Nevertheless, the National Council of Christian Associations— child of the Y. M. C. A. and the Y. W. C. A.—does represent the student groups of some 1,000 U. S. colleges. The Council meets annually. Unhampered by the viewpoint of its parents, it has been consistently, since the World War, veering leftwards. In Kalamazoo, Mich, in 1928, chafing (in its own words) "under its own unintelligent inconsistency of failing to square its practice with its radical profession/' it appointed the Economics Commission which reported last week.*

Purpose of this report is "tentatively to define some of the areas in which students may effect social and economic changes . . . [to] raise many questions, each requiring genuine thinking and honest research." Though the Socialist members of the Commission have a majority (seven-to-six), the report makes clear that individual members do not subscribe to all its premises. Seven separate subcommittees in the Commission wrote the seven sections: Christianity and the Economic Order; Economic Implications of Being a Student; Individual Spending, Income and Ownership; Economic Aspects of Vocational Choice and Planning; Students and Modern Industry; The Contribution of the Cooperative Movement: Toward a New Economic Order.
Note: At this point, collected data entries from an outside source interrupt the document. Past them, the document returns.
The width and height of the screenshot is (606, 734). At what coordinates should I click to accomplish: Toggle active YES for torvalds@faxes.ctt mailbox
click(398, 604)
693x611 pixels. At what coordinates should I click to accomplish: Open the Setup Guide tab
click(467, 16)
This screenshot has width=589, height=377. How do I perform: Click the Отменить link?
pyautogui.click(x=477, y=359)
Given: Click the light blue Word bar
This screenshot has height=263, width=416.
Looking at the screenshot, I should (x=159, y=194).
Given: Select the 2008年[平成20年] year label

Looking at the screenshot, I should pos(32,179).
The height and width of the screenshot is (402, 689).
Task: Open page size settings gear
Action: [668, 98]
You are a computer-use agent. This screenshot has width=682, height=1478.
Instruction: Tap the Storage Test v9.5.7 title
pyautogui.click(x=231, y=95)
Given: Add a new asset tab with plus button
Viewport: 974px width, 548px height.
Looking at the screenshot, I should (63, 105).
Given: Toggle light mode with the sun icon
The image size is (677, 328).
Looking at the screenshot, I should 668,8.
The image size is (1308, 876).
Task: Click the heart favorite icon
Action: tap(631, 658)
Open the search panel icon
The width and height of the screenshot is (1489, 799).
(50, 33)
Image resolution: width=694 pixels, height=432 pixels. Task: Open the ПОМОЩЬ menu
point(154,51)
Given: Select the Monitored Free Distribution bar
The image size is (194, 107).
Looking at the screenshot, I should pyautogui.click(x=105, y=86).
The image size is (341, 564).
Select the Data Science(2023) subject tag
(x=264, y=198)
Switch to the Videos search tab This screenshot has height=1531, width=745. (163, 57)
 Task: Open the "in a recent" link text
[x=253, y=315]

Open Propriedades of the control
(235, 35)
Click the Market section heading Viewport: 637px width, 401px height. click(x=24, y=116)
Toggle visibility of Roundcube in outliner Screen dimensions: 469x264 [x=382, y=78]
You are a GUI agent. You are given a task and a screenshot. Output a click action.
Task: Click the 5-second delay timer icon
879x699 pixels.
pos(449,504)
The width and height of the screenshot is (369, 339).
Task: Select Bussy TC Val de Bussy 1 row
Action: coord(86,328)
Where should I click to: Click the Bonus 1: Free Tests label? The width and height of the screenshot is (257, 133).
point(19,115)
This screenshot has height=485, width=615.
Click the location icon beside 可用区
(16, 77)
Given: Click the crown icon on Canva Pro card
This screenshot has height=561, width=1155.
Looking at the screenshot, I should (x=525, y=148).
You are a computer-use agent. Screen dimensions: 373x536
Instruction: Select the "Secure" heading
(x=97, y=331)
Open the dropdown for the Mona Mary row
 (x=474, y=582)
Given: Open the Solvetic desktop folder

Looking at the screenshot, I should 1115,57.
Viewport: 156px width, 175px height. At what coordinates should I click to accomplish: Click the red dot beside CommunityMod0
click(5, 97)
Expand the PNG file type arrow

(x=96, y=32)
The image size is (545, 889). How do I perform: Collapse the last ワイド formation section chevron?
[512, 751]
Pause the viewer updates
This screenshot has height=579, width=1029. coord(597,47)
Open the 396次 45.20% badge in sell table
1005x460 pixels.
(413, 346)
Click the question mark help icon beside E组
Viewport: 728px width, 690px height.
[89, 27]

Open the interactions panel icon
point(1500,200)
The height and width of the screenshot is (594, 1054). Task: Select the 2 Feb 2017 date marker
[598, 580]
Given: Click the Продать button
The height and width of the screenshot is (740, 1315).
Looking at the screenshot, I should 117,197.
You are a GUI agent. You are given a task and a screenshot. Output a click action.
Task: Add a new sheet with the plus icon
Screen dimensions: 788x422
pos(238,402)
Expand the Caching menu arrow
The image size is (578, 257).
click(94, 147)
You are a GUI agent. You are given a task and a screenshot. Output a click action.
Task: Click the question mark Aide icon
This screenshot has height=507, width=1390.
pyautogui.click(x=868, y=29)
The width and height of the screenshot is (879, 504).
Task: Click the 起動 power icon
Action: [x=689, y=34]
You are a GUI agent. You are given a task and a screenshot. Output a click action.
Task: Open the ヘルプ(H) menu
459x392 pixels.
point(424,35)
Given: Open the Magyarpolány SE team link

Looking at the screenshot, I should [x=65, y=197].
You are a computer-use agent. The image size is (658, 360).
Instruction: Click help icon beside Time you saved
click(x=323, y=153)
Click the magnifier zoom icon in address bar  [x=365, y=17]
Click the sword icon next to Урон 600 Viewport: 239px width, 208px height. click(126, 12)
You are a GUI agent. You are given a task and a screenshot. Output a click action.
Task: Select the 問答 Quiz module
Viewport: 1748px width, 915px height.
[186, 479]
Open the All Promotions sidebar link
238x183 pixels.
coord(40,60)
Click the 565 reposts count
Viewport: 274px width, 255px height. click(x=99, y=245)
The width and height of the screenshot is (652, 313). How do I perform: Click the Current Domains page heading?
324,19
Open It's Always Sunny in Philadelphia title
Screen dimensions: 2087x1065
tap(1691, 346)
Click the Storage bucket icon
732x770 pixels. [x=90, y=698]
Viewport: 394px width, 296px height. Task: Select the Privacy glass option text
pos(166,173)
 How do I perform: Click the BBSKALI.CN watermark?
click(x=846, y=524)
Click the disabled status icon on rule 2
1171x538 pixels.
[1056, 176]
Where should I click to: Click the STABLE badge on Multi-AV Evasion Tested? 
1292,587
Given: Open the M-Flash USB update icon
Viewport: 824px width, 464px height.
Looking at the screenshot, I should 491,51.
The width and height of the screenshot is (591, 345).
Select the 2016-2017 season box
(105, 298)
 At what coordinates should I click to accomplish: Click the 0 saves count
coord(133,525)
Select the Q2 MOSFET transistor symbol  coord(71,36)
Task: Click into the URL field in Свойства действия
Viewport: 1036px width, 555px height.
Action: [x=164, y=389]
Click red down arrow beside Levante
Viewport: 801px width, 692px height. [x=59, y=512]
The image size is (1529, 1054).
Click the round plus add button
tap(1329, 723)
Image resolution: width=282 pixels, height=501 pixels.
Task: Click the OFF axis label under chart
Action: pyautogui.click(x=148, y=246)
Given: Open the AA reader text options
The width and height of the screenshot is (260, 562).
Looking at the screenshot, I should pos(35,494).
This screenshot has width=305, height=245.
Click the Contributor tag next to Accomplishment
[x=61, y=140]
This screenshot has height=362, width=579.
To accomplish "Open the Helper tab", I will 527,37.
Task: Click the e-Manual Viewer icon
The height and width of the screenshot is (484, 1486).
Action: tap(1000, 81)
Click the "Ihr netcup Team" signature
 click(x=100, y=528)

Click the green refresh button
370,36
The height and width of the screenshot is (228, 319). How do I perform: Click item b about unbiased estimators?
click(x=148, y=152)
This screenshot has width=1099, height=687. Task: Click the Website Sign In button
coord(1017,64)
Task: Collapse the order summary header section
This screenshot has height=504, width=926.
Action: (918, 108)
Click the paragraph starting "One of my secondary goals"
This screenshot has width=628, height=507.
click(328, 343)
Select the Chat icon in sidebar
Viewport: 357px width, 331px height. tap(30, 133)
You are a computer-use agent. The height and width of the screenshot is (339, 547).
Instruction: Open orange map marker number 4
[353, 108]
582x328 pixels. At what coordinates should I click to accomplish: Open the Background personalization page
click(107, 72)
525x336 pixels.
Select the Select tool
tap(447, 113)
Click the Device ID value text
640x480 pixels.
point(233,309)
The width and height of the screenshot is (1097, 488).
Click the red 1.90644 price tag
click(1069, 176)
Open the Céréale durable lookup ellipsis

Creature of a student organization, the Commission is yet not a body of impulsive juvenile radicals. Many of its members are mature, experienced religious leaders. Its report is headed by a statement by one of Socialism's ablest, most trustworthy advocates—38-year-old, athletic Dr. Reinhold Niebuhr, professor of applied Christianity at Union Theological Seminary. Calling himself a "tamed cynic," he is still known as one who aims to shock the complacent, to kinetize the nation's youth with his own high-powered enthusiasm. Son of a Missouri pastor, he was ordained in the Evangelical Church in 1915, held a Detroit pastorate until 1928. He is an editor of The World Tomorrow, a popular, dynamic orator. In his introduction to the Commission's report he says: "No matter how the Christian ethic is defined it remains true that a wide abyss yawns between it and the facts and assumptions of our contemporary industrial civilizations. . . . Shall a Christian busy himself to change the social order and meanwhile accept its limitations and inequalities as a fate which he alone can not change? Do his Christian convictions require and imply action in the political field, and if so what kind of a political program is most consistent with a Christian ethic?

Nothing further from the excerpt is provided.